Abençoado Nelson de Matos. No décimo aniversário da morte de José Cardoso Pires, há inédito na costa. Inédito, vírgula: consta que, em 1963, uma versão de Lavagante – Encontro Desabitado (Edições Nelson de Matos, 89 págs.) apareceu na revista “O Tempo e o Modo” como capítulo preparatório de romance que nunca existiu. Que pena: escrito antes de O Delfim (um dos maiores romances de toda a literatura portuguesa), este conto longo (ou novela breve) é Cardoso Pires “vintage”. Basta ler a primeira frase (“Bebemos mais um copo: o oitavo ou o décimo, não sei bem”) para reconhecer a sensualidade única da escrita de Cardoso Pires: uma espécie de “sprezzatura” narcótica que, como diria Castiglione no Livro do Cortesão, se define por um máximo de esforço destinado a ocultar qualquer esforço. E depois vem o resto: uma capacidade para desenhar personagens (“desenhar” é o verbo) que devia enlouquecer de inveja qualquer escritor português em actividade.
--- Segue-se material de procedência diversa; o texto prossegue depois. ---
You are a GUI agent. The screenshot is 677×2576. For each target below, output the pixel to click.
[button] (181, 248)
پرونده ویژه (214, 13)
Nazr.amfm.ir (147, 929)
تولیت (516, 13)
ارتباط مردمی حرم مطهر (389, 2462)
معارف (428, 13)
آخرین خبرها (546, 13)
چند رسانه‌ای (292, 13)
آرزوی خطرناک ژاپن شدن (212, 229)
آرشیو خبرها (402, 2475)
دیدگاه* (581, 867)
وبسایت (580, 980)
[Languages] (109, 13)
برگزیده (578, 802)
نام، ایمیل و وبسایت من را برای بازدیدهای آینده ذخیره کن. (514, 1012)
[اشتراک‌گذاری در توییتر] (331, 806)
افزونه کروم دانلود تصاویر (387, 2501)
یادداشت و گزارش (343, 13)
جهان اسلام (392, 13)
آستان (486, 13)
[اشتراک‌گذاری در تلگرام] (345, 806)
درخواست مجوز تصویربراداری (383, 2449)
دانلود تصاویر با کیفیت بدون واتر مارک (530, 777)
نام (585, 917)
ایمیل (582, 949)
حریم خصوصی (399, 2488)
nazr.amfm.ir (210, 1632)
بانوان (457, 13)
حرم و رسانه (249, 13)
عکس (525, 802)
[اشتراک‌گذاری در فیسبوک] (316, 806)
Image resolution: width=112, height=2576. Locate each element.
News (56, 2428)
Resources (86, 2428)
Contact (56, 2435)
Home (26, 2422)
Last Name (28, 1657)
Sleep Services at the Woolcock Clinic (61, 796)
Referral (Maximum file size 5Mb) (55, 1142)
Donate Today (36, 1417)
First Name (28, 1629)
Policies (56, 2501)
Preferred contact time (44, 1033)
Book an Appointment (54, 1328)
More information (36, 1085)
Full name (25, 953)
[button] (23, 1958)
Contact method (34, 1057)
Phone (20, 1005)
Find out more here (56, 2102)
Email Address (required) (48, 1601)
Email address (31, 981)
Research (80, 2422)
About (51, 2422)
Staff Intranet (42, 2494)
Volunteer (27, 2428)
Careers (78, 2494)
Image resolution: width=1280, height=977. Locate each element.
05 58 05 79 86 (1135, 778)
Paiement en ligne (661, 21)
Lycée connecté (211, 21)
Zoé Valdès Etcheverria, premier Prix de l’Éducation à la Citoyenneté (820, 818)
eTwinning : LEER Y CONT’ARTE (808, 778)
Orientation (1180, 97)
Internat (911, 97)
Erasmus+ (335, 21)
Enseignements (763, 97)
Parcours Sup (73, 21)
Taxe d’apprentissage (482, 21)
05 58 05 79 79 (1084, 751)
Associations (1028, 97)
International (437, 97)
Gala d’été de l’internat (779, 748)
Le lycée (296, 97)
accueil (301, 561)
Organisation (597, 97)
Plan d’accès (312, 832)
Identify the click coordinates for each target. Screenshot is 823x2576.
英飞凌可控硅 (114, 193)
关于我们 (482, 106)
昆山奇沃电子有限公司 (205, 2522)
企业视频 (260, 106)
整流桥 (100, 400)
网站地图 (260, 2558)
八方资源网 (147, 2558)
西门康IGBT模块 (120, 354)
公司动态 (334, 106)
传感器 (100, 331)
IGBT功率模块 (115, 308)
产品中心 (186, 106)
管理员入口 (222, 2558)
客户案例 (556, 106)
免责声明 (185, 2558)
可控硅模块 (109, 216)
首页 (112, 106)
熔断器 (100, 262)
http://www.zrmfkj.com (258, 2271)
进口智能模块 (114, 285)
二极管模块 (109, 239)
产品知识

O livro é uma história de amor, tão simples e tão desolada que até dói: Daniel, médico com actividade oposicionista ao regime de Salazar, conhece Cecília, estudante com particular gosto por jazz e Henry Miller. Daniel acredita que, como na história do Pigmalião, ele será capaz de a moldar a si próprio e às causas que defende. Mas é Cecília quem devora Daniel no final, como o lavagante devora o safio que alimenta no fundo das águas, com metódica perversidade. Uma história de traição? Não exactamente. Talvez a história de como a traição entre amantes se confunde, tantas vezes, com actos de sacrifício e salvação. Sobretudo no tempo silencioso e estagnado da ditadura pátria: um tempo em que a Primavera cobria os céus de Lisboa – mas a multidão, alheia à luz e à maresia do Tejo, circulava cá por baixo, muda e temerosa, como se fosse “uma irmandade de pequenos fragmentos de Inverno”. Seja em romances ou em pequenas novelas, de que Lavagante é um caso, ninguém escreveu esse Inverno como Cardoso Pires.